No wonder then, that much critical analysis of central banking comes from those institutions that are close to the issues, but do not determine actual monetary policy – bodies such as the Bank for International Settlements, the International Monetary Fund, national treasuries and ministries of finance. There are also some individuals that understand central banking, often because they previously worked at such institutions, that are outspoken in their comments as they are no longer subject to, or worried by, suspicions of disloyalty. But, in the main, criticism does not come from within.

In some sects, the cult of infallibility leads inexorably to mass suicide. In central banking the consequences can also be severe. Developed-country central bankers got off lightly for their turn-of-the-century love affair with credit derivatives – despite the many warnings. Earlier seductions by the allures of demand management, money supply targets and the focus on inflation targets to the exclusion of asset prices also came to sticky ends; long after warning signs were first dismissed. Central bankers in emerging economies are not immune from this affliction, though their love affairs are habitually with exchange rate regimes.     

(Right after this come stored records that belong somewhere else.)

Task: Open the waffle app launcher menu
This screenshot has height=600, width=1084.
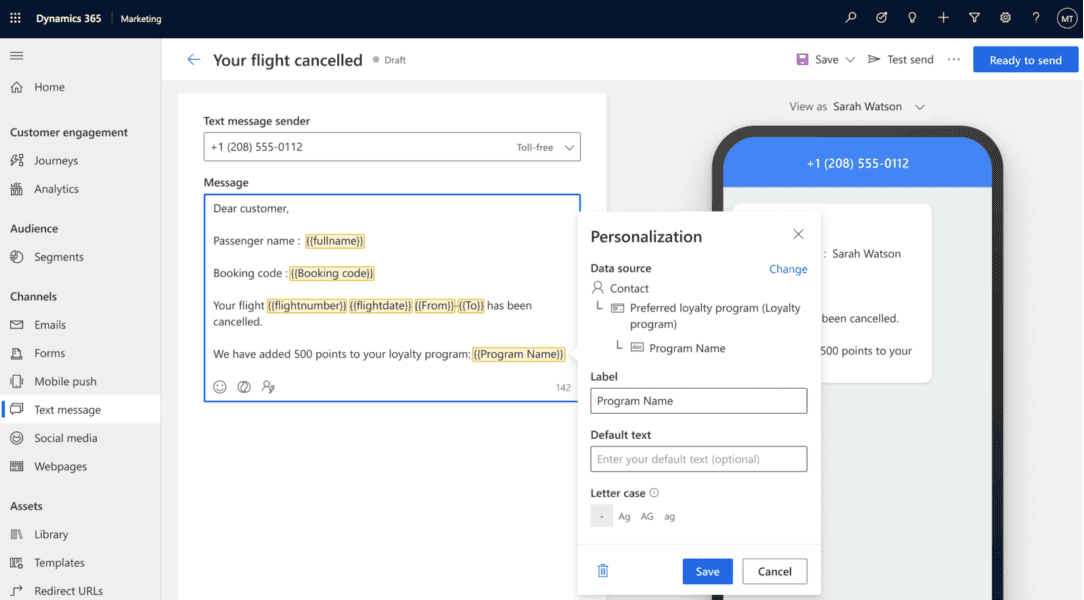Action: click(14, 17)
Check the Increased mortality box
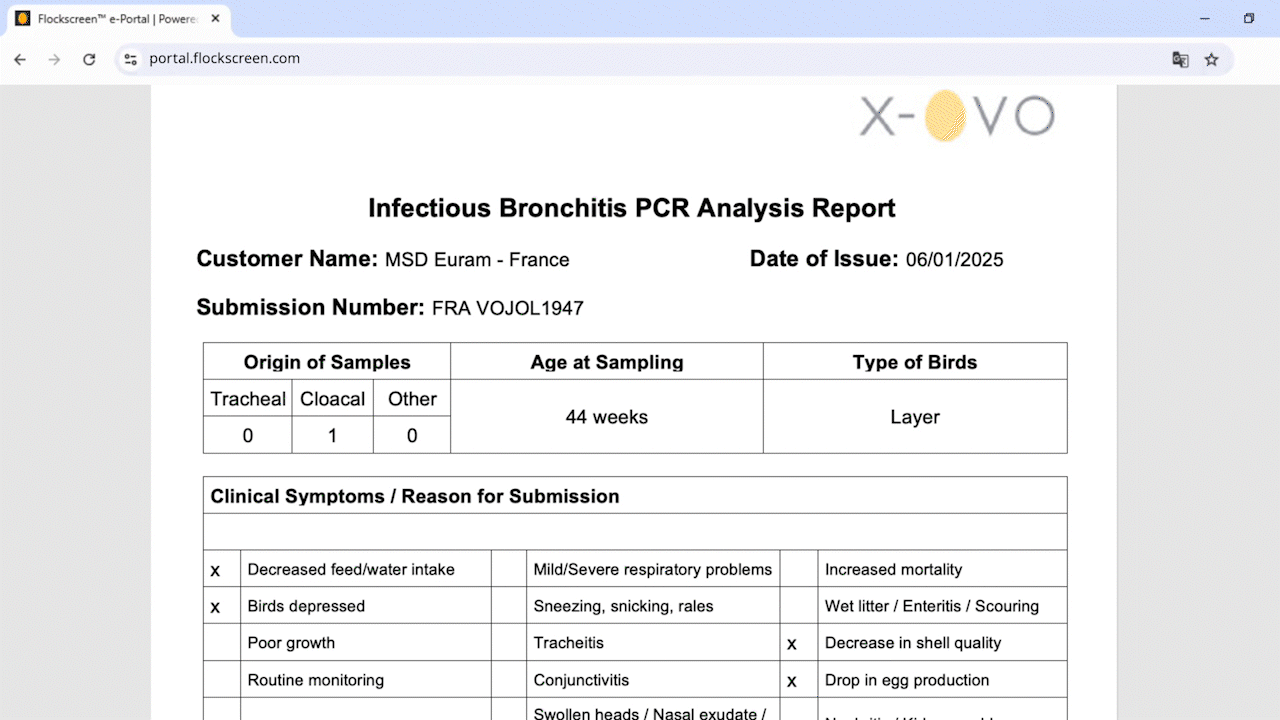This screenshot has width=1280, height=720. (x=799, y=569)
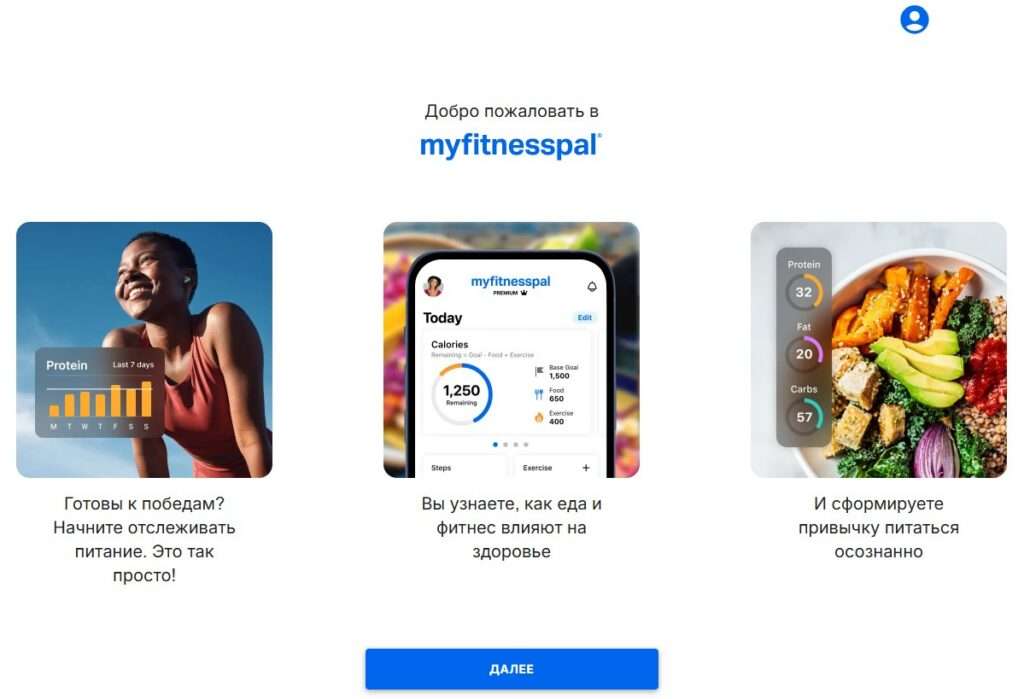This screenshot has height=699, width=1024.
Task: Select the phone app preview card
Action: [x=511, y=350]
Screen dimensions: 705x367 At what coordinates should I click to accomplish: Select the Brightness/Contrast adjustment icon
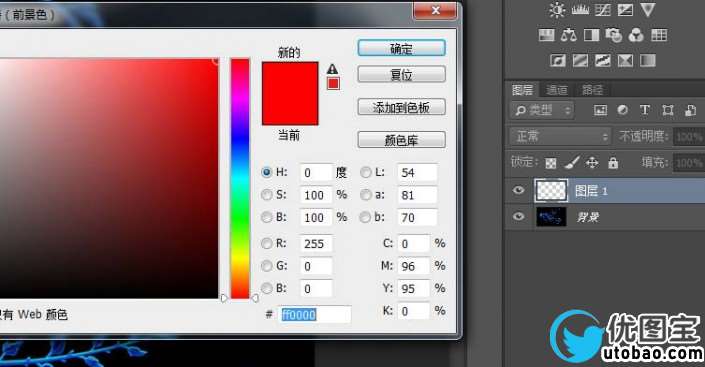pos(557,10)
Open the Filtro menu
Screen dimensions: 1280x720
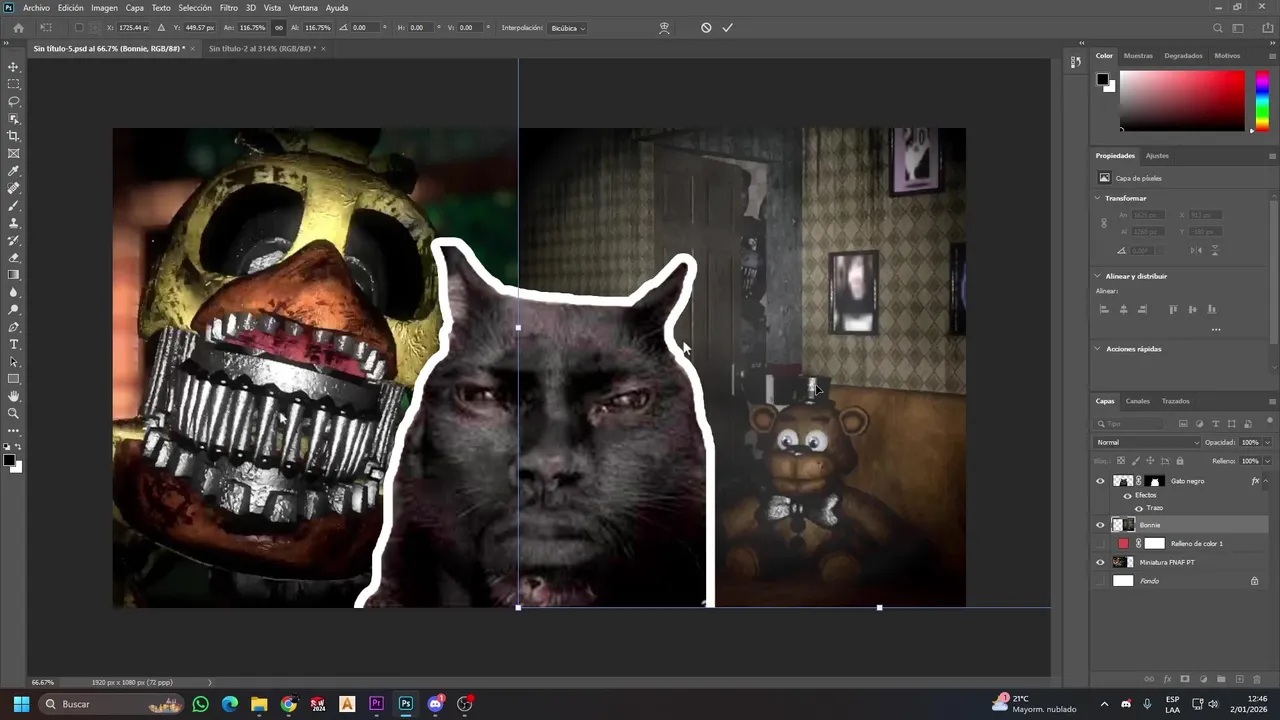coord(229,8)
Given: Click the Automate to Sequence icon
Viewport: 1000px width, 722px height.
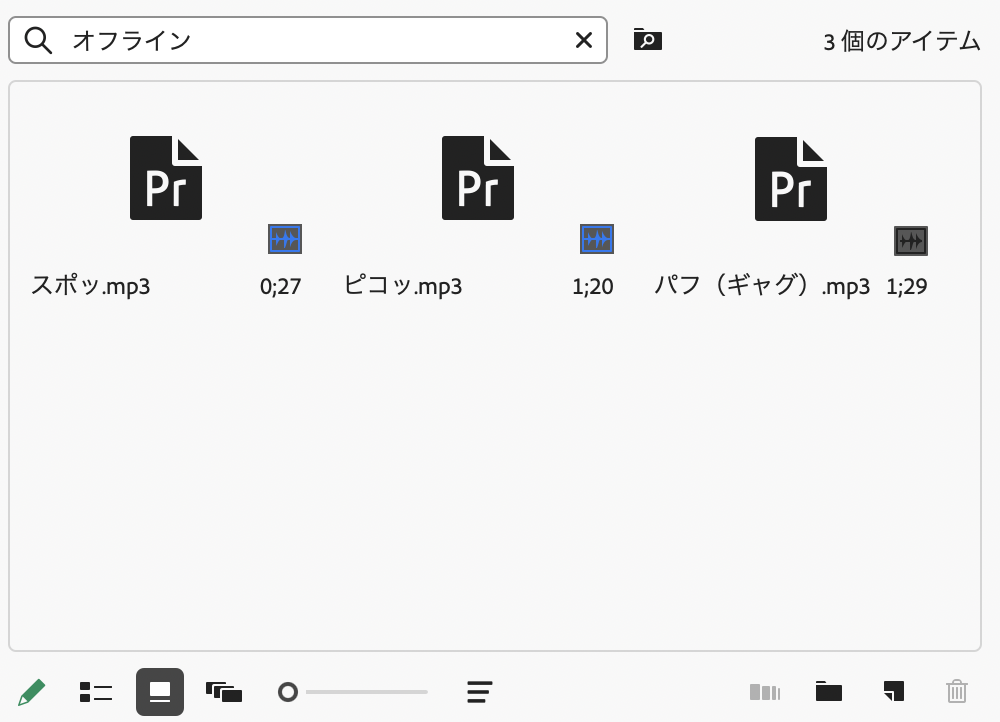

Quantitative easing (QE) – the purchase of assets with electronically created cash – was the defining policy instrument of the last financial crisis. More than US$3 trillion of assets were purchased in different phases by the Federal Reserve, the Bank of Japan and the Bank of England. While there are important differences, the European Central Bank’s long-term lending (long-term refinancing operations) of more than US$2 trillion of electronically created cash has strong similarities with QE and could be added to the unprecedented pile of money creation. The judgement of history will be less kind on QE than contemporary analysis by central bankers.

The first round of asset purchases, in the wake of the collapse of Lehman Brothers on September 15, 2008, was ad hoc, courageous and effective at unfreezing financial markets. The “ted spread”, a measure of financial stress, leaped from around 100 basis points just before the collapse of Lehman Brothers to almost 500 basis points just after, before falling below 100bp by the second quarter of 2009. Later, more ordered and focused rounds of what was then classified as QE were much less effective in the countries pursuing them, stored up challenges for the future unwinding of the newly created cash and proved troublesome for those countries not pursuing QE.

One reason to avoid financial crises is that in the descending fog, good policy formulation is quickly lost. Frantic to do something to save the financial system from falling into the abyss, desperate to be seen to be doing something to restore vanished confidence, and frightened of what might happen if they stopped the policy prematurely, central bankers appealed to portfolio balance theory to justify the extension and enlargement of the emergency asset purchases.

Japan’s decade-long, uninspiring experience with QE was, conceitedly, brushed under the carpet. The Fed, the Bank of Japan and the Bank of England (the ‘QE-3’) explained that by re-balancing investors’ portfolios out of cash into non-monetary assets such as bonds, equities or real estate, QE would increase the demand for these assets, which would lead to new supply that would finance new investment in the real economy.

The obvious test of QE, then, would be the degree to which investment increased, or the issuance of corporate bonds and equities rose. But in the QE-3 there was precious little new supply of bonds and equities, and no surge in investment from 2009–12. No wonder the velocity of money collapsed. It is in the countries not pursuing QE where there are signs of, in their case, unhelpful spillovers from QE, such as soaring currencies and a corporate borrowing spree. Yet, the QE-3’s own assessment of QE invariably focused on torturing financial market data to extract the announcement effect on government bond yields – with the unimpressive result of approximately 85 basis points.